§ OBJECTIVE
Can you format all of the lines below as a JSON list of strings, with one string per line and blank lines left out?

--------------------

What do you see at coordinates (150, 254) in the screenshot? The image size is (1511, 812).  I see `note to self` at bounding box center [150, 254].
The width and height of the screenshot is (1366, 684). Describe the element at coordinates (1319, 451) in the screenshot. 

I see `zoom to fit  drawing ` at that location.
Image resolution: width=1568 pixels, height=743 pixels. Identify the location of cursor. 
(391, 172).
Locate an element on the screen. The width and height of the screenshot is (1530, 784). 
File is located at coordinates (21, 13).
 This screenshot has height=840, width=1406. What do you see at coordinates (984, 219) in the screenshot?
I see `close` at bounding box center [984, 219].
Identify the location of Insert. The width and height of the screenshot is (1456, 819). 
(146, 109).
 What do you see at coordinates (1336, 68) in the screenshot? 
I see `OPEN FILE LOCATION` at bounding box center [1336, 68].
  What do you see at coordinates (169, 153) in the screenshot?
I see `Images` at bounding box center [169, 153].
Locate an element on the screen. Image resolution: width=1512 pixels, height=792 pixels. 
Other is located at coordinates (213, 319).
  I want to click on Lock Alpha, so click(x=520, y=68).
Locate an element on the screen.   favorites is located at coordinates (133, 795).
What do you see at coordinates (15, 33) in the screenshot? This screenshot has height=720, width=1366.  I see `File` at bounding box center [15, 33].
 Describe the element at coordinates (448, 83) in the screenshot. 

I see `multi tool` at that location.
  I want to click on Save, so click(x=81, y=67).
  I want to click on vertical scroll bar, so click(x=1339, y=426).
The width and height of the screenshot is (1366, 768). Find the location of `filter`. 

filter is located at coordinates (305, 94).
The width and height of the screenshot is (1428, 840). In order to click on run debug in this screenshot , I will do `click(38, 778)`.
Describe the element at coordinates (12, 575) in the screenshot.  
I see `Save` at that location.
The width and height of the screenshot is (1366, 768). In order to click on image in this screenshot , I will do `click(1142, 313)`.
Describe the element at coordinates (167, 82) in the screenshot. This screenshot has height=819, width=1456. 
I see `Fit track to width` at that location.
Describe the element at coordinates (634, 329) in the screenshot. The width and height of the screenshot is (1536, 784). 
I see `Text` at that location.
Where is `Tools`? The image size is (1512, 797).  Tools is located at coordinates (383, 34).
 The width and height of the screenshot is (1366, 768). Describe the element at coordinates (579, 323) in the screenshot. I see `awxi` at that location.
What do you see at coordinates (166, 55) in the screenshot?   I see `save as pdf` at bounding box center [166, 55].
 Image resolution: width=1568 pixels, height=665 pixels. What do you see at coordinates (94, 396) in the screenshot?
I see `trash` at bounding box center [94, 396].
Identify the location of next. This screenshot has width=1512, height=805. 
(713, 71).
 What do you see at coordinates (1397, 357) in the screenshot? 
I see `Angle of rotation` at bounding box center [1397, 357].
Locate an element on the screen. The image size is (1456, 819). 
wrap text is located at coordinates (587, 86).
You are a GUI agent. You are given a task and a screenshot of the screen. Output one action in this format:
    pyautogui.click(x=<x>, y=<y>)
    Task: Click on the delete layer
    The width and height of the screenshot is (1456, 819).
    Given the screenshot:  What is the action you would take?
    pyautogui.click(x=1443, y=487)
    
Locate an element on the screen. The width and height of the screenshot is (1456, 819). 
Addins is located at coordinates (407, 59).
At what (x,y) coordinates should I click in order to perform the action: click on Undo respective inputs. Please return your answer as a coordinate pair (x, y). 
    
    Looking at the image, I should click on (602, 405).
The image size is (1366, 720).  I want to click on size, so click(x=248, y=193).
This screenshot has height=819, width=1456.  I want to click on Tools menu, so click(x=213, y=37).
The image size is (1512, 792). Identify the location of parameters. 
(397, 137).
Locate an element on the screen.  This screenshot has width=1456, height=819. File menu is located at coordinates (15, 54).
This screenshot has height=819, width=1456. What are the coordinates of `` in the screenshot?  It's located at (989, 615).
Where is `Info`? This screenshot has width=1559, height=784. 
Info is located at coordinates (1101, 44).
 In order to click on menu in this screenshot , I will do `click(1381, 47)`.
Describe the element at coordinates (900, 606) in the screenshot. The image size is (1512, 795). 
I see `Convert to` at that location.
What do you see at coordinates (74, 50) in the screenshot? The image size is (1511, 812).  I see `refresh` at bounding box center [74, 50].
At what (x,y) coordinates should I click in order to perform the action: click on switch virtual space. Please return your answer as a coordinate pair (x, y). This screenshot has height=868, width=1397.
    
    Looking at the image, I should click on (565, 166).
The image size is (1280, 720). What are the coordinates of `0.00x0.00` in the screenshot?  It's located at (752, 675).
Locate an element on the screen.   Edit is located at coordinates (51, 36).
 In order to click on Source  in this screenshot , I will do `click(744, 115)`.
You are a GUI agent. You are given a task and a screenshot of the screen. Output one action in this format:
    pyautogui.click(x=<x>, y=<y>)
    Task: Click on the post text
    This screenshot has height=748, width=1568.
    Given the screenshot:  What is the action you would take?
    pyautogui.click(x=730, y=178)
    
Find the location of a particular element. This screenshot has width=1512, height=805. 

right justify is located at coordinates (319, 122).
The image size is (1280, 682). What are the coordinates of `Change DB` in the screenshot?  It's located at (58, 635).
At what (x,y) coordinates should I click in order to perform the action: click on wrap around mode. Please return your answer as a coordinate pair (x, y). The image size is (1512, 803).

--------------------

§ REPLY TO THE TASK
[
  "What do you see at coordinates (150, 254) in the screenshot? The image size is (1511, 812).  I see `note to self` at bounding box center [150, 254].",
  "The width and height of the screenshot is (1366, 684). Describe the element at coordinates (1319, 451) in the screenshot. ",
  "I see `zoom to fit  drawing ` at that location.",
  "Image resolution: width=1568 pixels, height=743 pixels. Identify the location of cursor. ",
  "(391, 172).",
  "Locate an element on the screen. The width and height of the screenshot is (1530, 784). ",
  "File is located at coordinates (21, 13).",
  " This screenshot has height=840, width=1406. What do you see at coordinates (984, 219) in the screenshot?",
  "I see `close` at bounding box center [984, 219].",
  "Identify the location of Insert. The width and height of the screenshot is (1456, 819). ",
  "(146, 109).",
  " What do you see at coordinates (1336, 68) in the screenshot? ",
  "I see `OPEN FILE LOCATION` at bounding box center [1336, 68].",
  "  What do you see at coordinates (169, 153) in the screenshot?",
  "I see `Images` at bounding box center [169, 153].",
  "Locate an element on the screen. Image resolution: width=1512 pixels, height=792 pixels. ",
  "Other is located at coordinates (213, 319).",
  "  I want to click on Lock Alpha, so click(x=520, y=68).",
  "Locate an element on the screen.   favorites is located at coordinates (133, 795).",
  "What do you see at coordinates (15, 33) in the screenshot? This screenshot has height=720, width=1366.  I see `File` at bounding box center [15, 33].",
  " Describe the element at coordinates (448, 83) in the screenshot. ",
  "I see `multi tool` at that location.",
  "  I want to click on Save, so click(x=81, y=67).",
  "  I want to click on vertical scroll bar, so click(x=1339, y=426).",
  "The width and height of the screenshot is (1366, 768). Find the location of `filter`. ",
  "filter is located at coordinates (305, 94).",
  "The width and height of the screenshot is (1428, 840). In order to click on run debug in this screenshot , I will do `click(38, 778)`.",
  "Describe the element at coordinates (12, 575) in the screenshot.  ",
  "I see `Save` at that location.",
  "The width and height of the screenshot is (1366, 768). In order to click on image in this screenshot , I will do `click(1142, 313)`.",
  "Describe the element at coordinates (167, 82) in the screenshot. This screenshot has height=819, width=1456. ",
  "I see `Fit track to width` at that location.",
  "Describe the element at coordinates (634, 329) in the screenshot. The width and height of the screenshot is (1536, 784). ",
  "I see `Text` at that location.",
  "Where is `Tools`? The image size is (1512, 797).  Tools is located at coordinates (383, 34).",
  " The width and height of the screenshot is (1366, 768). Describe the element at coordinates (579, 323) in the screenshot. I see `awxi` at that location.",
  "What do you see at coordinates (166, 55) in the screenshot?   I see `save as pdf` at bounding box center [166, 55].",
  " Image resolution: width=1568 pixels, height=665 pixels. What do you see at coordinates (94, 396) in the screenshot?",
  "I see `trash` at bounding box center [94, 396].",
  "Identify the location of next. This screenshot has width=1512, height=805. ",
  "(713, 71).",
  " What do you see at coordinates (1397, 357) in the screenshot? ",
  "I see `Angle of rotation` at bounding box center [1397, 357].",
  "Locate an element on the screen. The image size is (1456, 819). ",
  "wrap text is located at coordinates (587, 86).",
  "You are a GUI agent. You are given a task and a screenshot of the screen. Output one action in this format:",
  "    pyautogui.click(x=<x>, y=<y>)",
  "    Task: Click on the delete layer",
  "    The width and height of the screenshot is (1456, 819).",
  "    Given the screenshot:  What is the action you would take?",
  "    pyautogui.click(x=1443, y=487)",
  "Locate an element on the screen. The width and height of the screenshot is (1456, 819). ",
  "Addins is located at coordinates (407, 59).",
  "At what (x,y) coordinates should I click in order to perform the action: click on Undo respective inputs. Please return your answer as a coordinate pair (x, y). ",
  "    Looking at the image, I should click on (602, 405).",
  "The image size is (1366, 720).  I want to click on size, so click(x=248, y=193).",
  "This screenshot has height=819, width=1456.  I want to click on Tools menu, so click(x=213, y=37).",
  "The image size is (1512, 792). Identify the location of parameters. ",
  "(397, 137).",
  "Locate an element on the screen.  This screenshot has width=1456, height=819. File menu is located at coordinates (15, 54).",
  "This screenshot has height=819, width=1456. What are the coordinates of `` in the screenshot?  It's located at (989, 615).",
  "Where is `Info`? This screenshot has width=1559, height=784. ",
  "Info is located at coordinates (1101, 44).",
  " In order to click on menu in this screenshot , I will do `click(1381, 47)`.",
  "Describe the element at coordinates (900, 606) in the screenshot. The image size is (1512, 795). ",
  "I see `Convert to` at that location.",
  "What do you see at coordinates (74, 50) in the screenshot? The image size is (1511, 812).  I see `refresh` at bounding box center [74, 50].",
  "At what (x,y) coordinates should I click in order to perform the action: click on switch virtual space. Please return your answer as a coordinate pair (x, y). This screenshot has height=868, width=1397.",
  "    Looking at the image, I should click on (565, 166).",
  "The image size is (1280, 720). What are the coordinates of `0.00x0.00` in the screenshot?  It's located at (752, 675).",
  "Locate an element on the screen.   Edit is located at coordinates (51, 36).",
  " In order to click on Source  in this screenshot , I will do `click(744, 115)`.",
  "You are a GUI agent. You are given a task and a screenshot of the screen. Output one action in this format:",
  "    pyautogui.click(x=<x>, y=<y>)",
  "    Task: Click on the post text",
  "    This screenshot has height=748, width=1568.",
  "    Given the screenshot:  What is the action you would take?",
  "    pyautogui.click(x=730, y=178)",
  "Find the location of a particular element. This screenshot has width=1512, height=805. ",
  "right justify is located at coordinates (319, 122).",
  "The image size is (1280, 682). What are the coordinates of `Change DB` in the screenshot?  It's located at (58, 635).",
  "At what (x,y) coordinates should I click in order to perform the action: click on wrap around mode. Please return your answer as a coordinate pair (x, y). The image size is (1512, 803)."
]